2. Make use of big mesh plastic
“The big plastic mesh bags that dog food, cement and fertiliser are packed in can also be used if you wash them out and roll down the tops before filling with the gravel layer and your growing mixture. This should be a mixture of peat moss, potting soil with vermiculite and some good quality compost to boost growth.”
Writing in the Property Signposts newsletter, Everitt says you should position your containers before you fill them and they become too heavy to move around - and leave some space between or around them so you can water and weed easily. Putting some gravel down on these ‘pathways’ will also help to repel snails.

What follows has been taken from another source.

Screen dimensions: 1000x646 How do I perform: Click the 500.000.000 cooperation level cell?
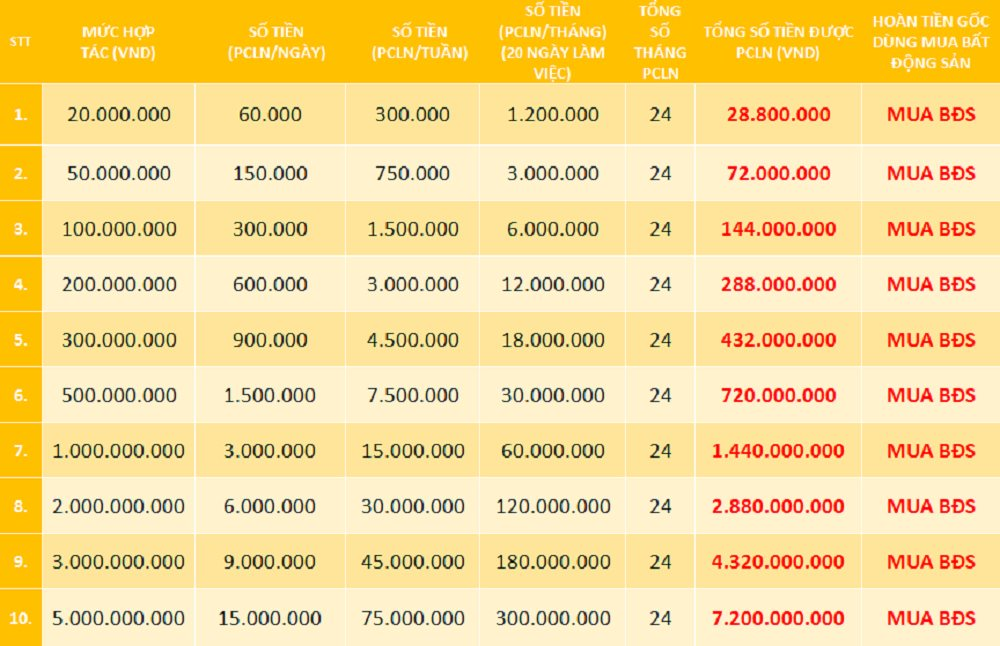118,395
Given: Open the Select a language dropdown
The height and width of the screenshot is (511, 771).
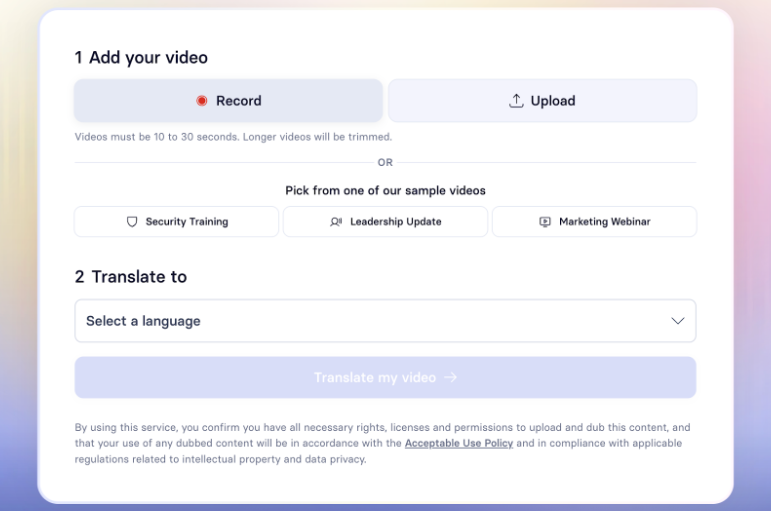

“Almost any kind of veggies can be grown in containers although most will require a depth of at least 12cm to 20cm to allow proper rooting. Use your smaller containers for things like radishes, spring onions and herbs, medium-size ones for tomatoes, peppers, carrots, lettuce, spinach and egg plants, and the large ones for bush beans and ‘vine-growers’ like squash, cucumbers and courgettes. Potatoes will do very well in a stack of old tyres that you fill as they grow.”
3. If you have a small space, plant different crops in close proximity
If you only have a small space, companion planting is a very good idea not only so that you can get a good mix of edibles from your containers, but also so that your plants can help each other fight off pests and put nutrients back in the soil, says Everitt.
“Lettuce and peppers do well when planted together with onions or garlic, for example, while basil and celery are good companions for tomatoes, and mielies (corn) are good with any kind of squash or pumpkin. Marigolds scattered in between your veggies are also good pest repellents, while peas and beans put nutrients back into the soil where you are growing carrots and other root veggies.”
4. Water your vegetables correctly
Watering correctly is also very important when growing veggies and you need to be careful not to let your containers dry out when it is very hot or windy, he says.
“It is really easy to set up a simple drip-irrigation system for your container garden, but otherwise you should apply water with a watering-can or a fine spray attachment on a garden hose, preferably in the early morning or evening when it is cooler,” says Everitt.
“And lastly, you need to remember to feed the garden that feeds you, by mixing in some more compost or liquid organic fertiliser every time you replant one of your containers.”